## Description of the task
Exactly the lines from the line containing "目前存活的免费空间 (155, 1153)" through the last line of the entries below should appear in the answer, reproduced verbatim.

## Material provided
+===+

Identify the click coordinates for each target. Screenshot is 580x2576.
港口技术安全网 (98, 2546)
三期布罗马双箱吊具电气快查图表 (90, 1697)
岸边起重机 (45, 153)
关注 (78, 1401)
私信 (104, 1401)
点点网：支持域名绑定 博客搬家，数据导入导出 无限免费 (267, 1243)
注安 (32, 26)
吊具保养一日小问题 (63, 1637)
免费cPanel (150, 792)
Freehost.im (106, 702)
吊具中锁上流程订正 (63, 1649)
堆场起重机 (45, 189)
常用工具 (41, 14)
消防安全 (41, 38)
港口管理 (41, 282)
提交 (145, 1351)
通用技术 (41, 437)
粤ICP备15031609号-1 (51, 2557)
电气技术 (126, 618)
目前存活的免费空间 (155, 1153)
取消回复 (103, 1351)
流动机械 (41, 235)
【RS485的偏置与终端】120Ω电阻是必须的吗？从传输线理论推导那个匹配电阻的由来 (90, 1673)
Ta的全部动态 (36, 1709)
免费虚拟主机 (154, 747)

+===+

## Answer to the problem
目前存活的免费空间 (155, 1153)
取消回复 (103, 1351)
流动机械 (41, 235)
【RS485的偏置与终端】120Ω电阻是必须的吗？从传输线理论推导那个匹配电阻的由来 (90, 1673)
Ta的全部动态 (36, 1709)
免费虚拟主机 (154, 747)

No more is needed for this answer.